Cuando llegué de vuelta al departamento Dirce dormía aun. Pero como ella tenia la poco cristiana capacidad de detectar cualquier movimiento a su alrededor, me dijo con voz ronca y somnolienta ¿compraste café? Y le dije que si, que ¡por supuesto! Pero que se me había olvidado lo del periódico matutino, y que lo iría a comprar en menos que canta un gallo (y ¿qué gallo? ¡Si aquí lo único que hay son gallinas! Y están todas congeladas y en presitas muy mononas dentro de envoltorios de plástico.) Me di cuenta entonces, que mi capacidad de improvisar era cada vez más patética y ridícula. Y al comentarlo con Pelle, me dijo que las reflexiones espontaneas no son perversas, sino relatos benignos en los cuales los ignorantes son humanos. Y que los humanos son despiadados, en su lucha por no sucumbir ante lo desconocido. Le dije entonces que no entendía lo que me estaba diciendo, y se quedó callado un rato largo, para luego reconocer que él tampoco sabia a ciencia cierta, qué mierda había querido decir con eso. Y cuando le pregunté si tenia algo de café, me dijo” Hmm….”
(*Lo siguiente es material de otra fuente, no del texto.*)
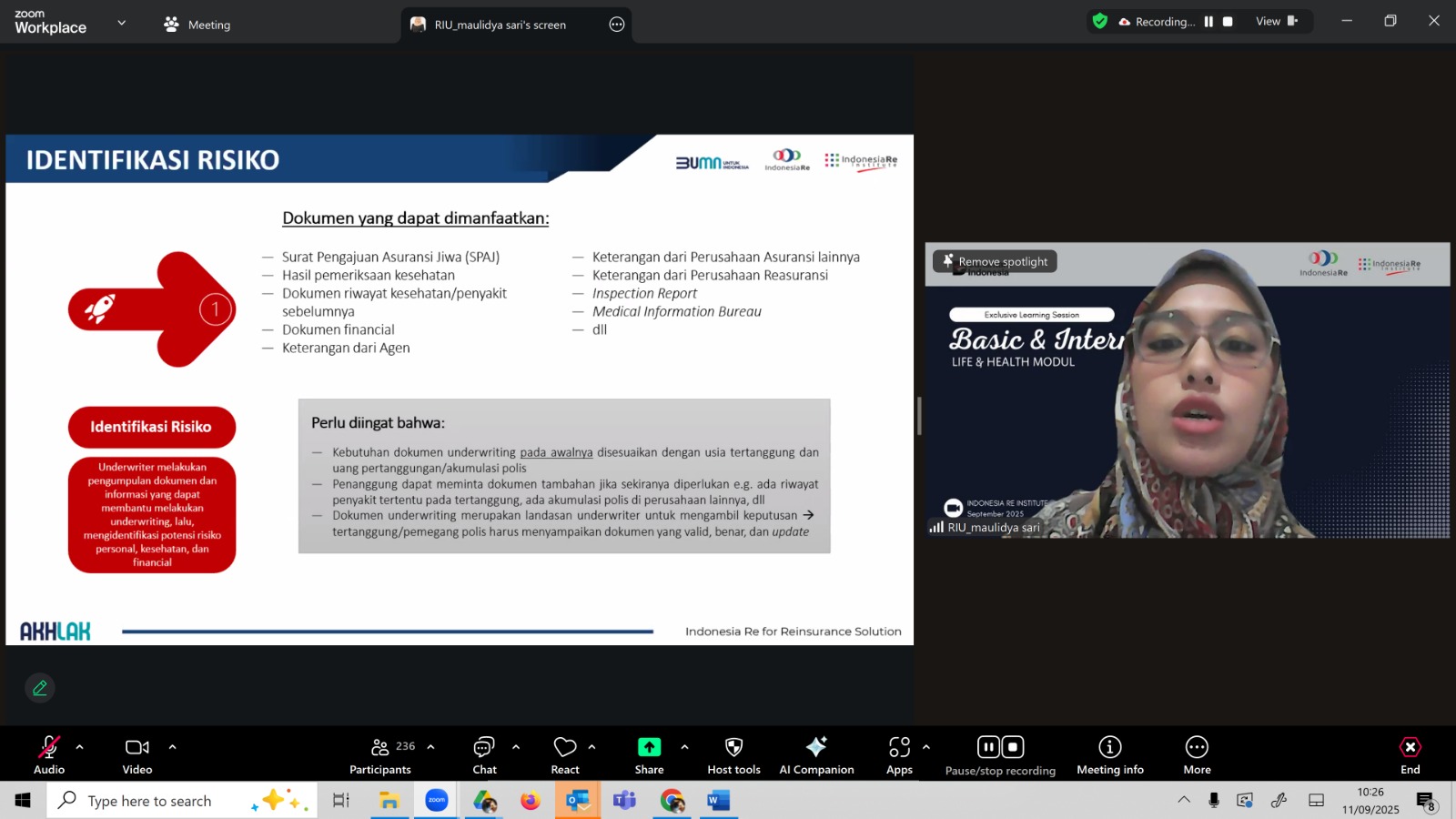Image resolution: width=1456 pixels, height=819 pixels.
Task: Pause the recording in top bar
Action: tap(1208, 22)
Sonó el despertador y di gracias al sonido de sus campanillas minúsculas que me hicieron avivar, dijo Dirce y se estiró como gato en la cama que compartíamos. Ella a un lado y yo al otro. Porque tengo dificultades para despertar, agregó y prendió su primer cigarrillo del día. “No lo sabré yo”, pensé, pero nada dije. Porque al fin y al cabo, ¿para que apresurar los acontecimientos de su silencio rutinario? Si cada vez que a alguien se le ocurre hablar, se me acaban las ganas de repetir que no todo lo que brilla es oro, y que la democracia es un termino más manoseado que los culos de todas las putas del mundo global y sin fronteras.